[Opening DATASET RECORDS section]
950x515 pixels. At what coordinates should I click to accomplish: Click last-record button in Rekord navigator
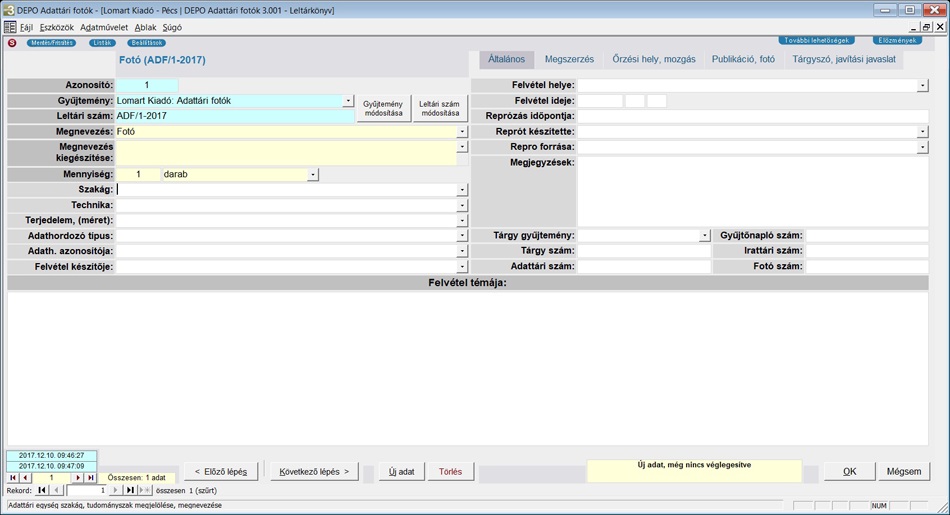(130, 491)
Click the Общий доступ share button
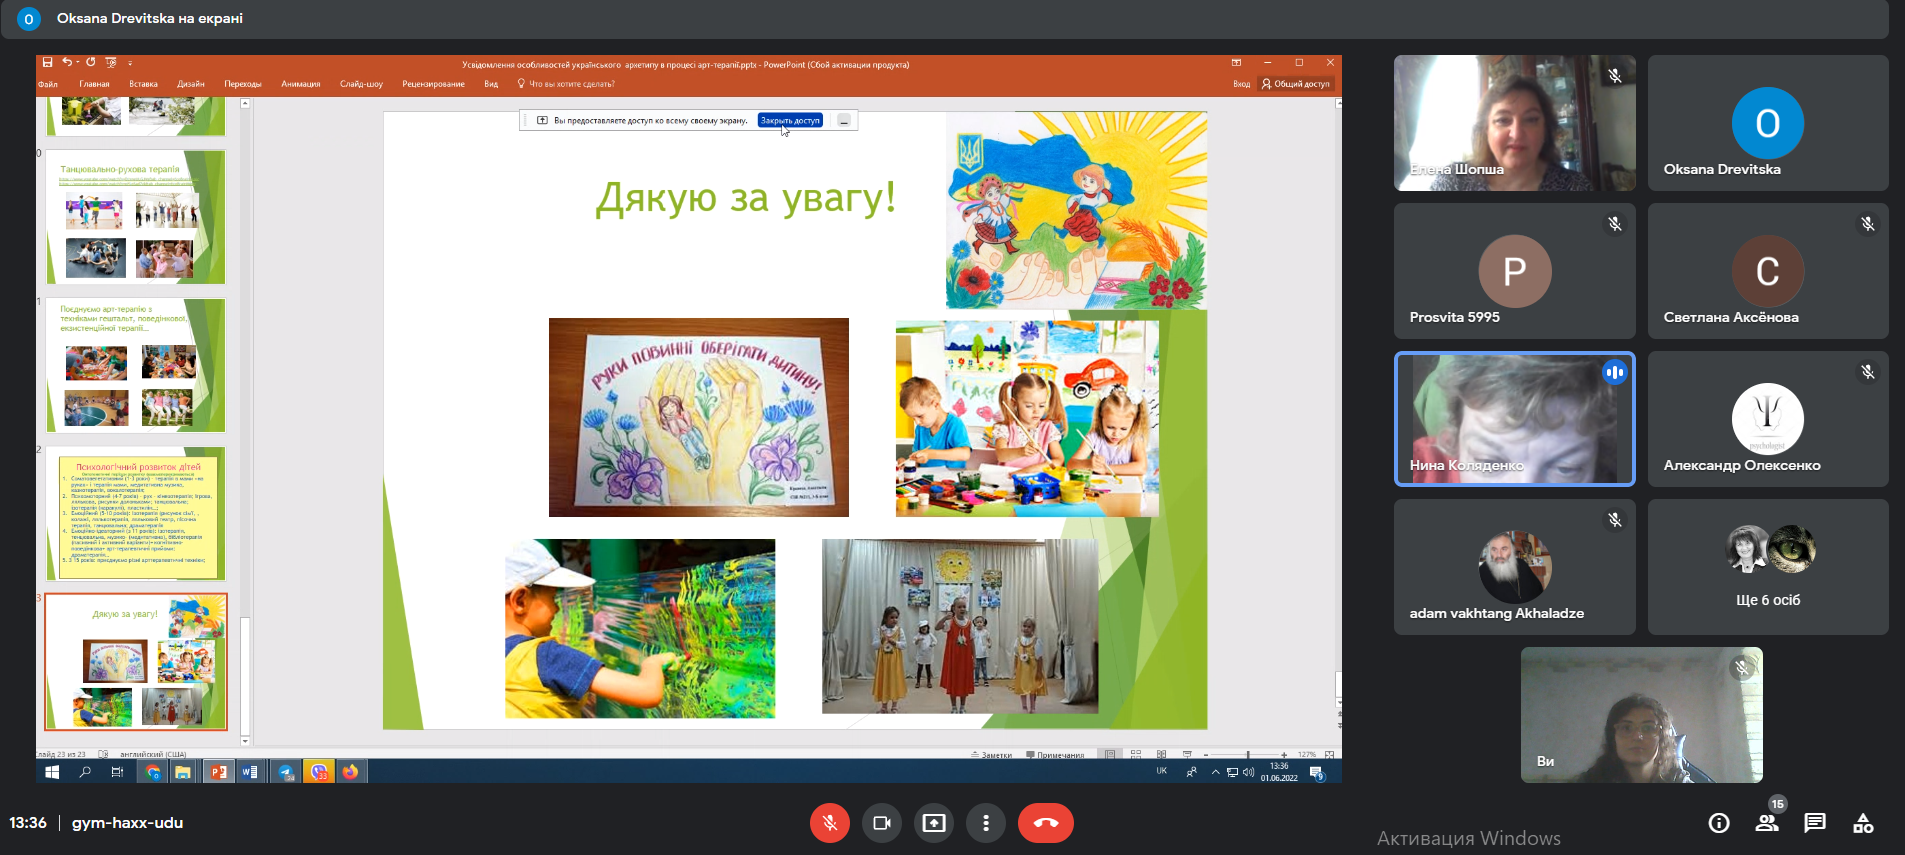Screen dimensions: 1905x855 pyautogui.click(x=1296, y=84)
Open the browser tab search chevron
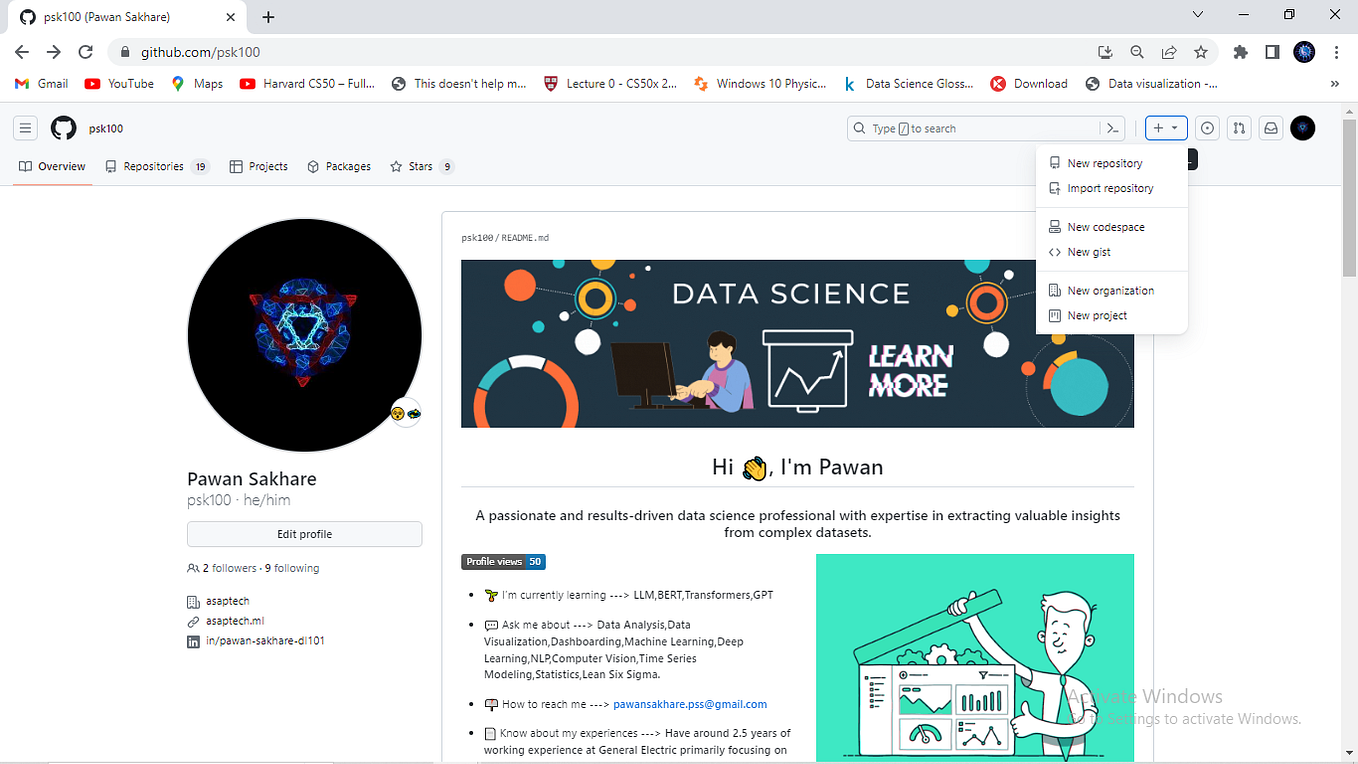The width and height of the screenshot is (1358, 764). coord(1197,15)
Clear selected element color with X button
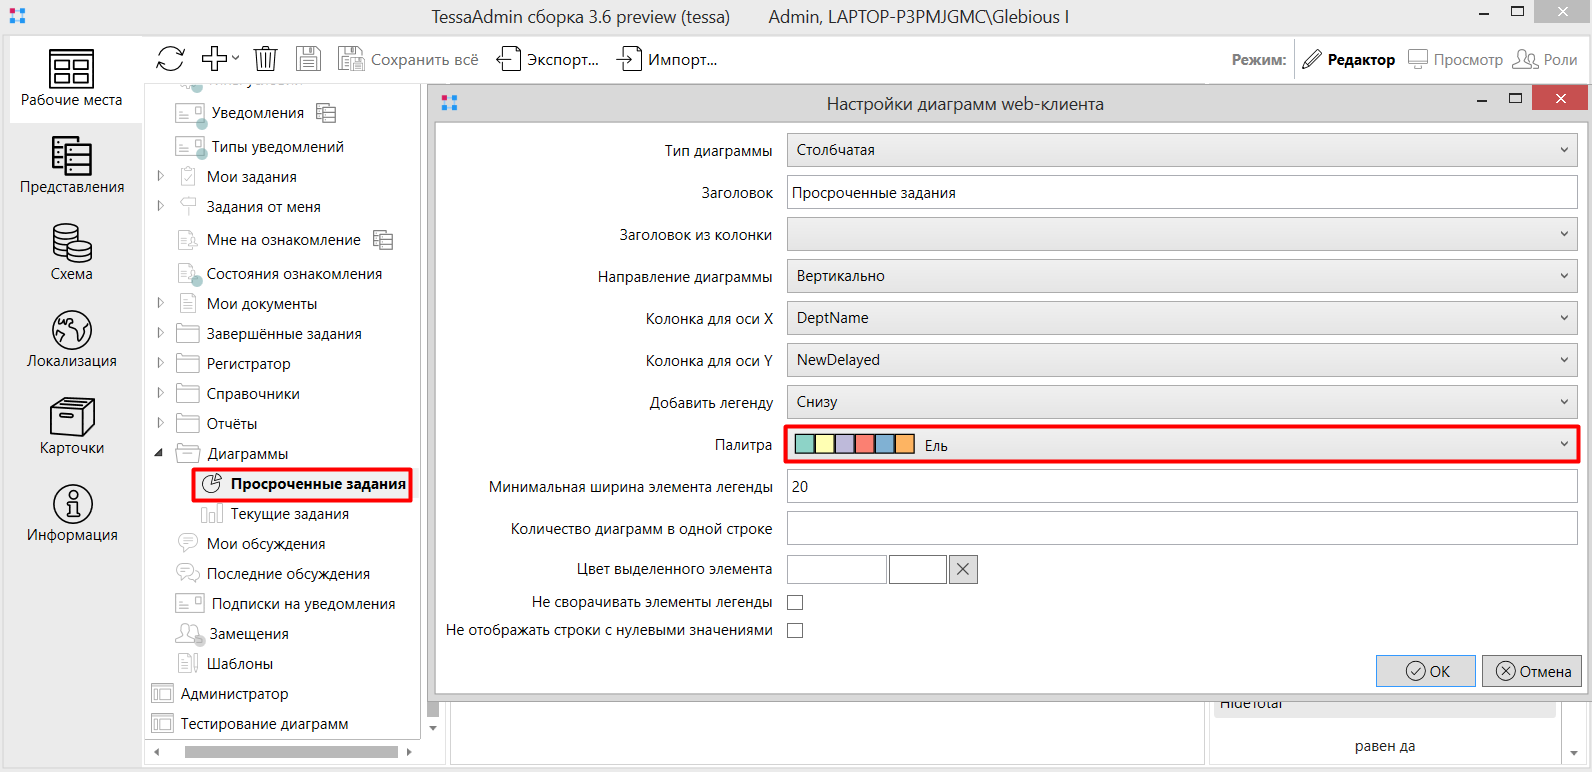 click(963, 569)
[Closing DATASET RECORDS section]
§ **WHAT TO WORK ON**
Set down every entry above exactly as written. Leave out all pictures.

§ **RESPONSE AREA**
950x515 pixels. At what coordinates should I click to accomplish: Click last-record button in Rekord navigator
(130, 491)
Click the Общий доступ share button
Screen dimensions: 1905x855 pyautogui.click(x=1296, y=84)
Open the browser tab search chevron
The width and height of the screenshot is (1358, 764). coord(1197,15)
Clear selected element color with X button
 click(963, 569)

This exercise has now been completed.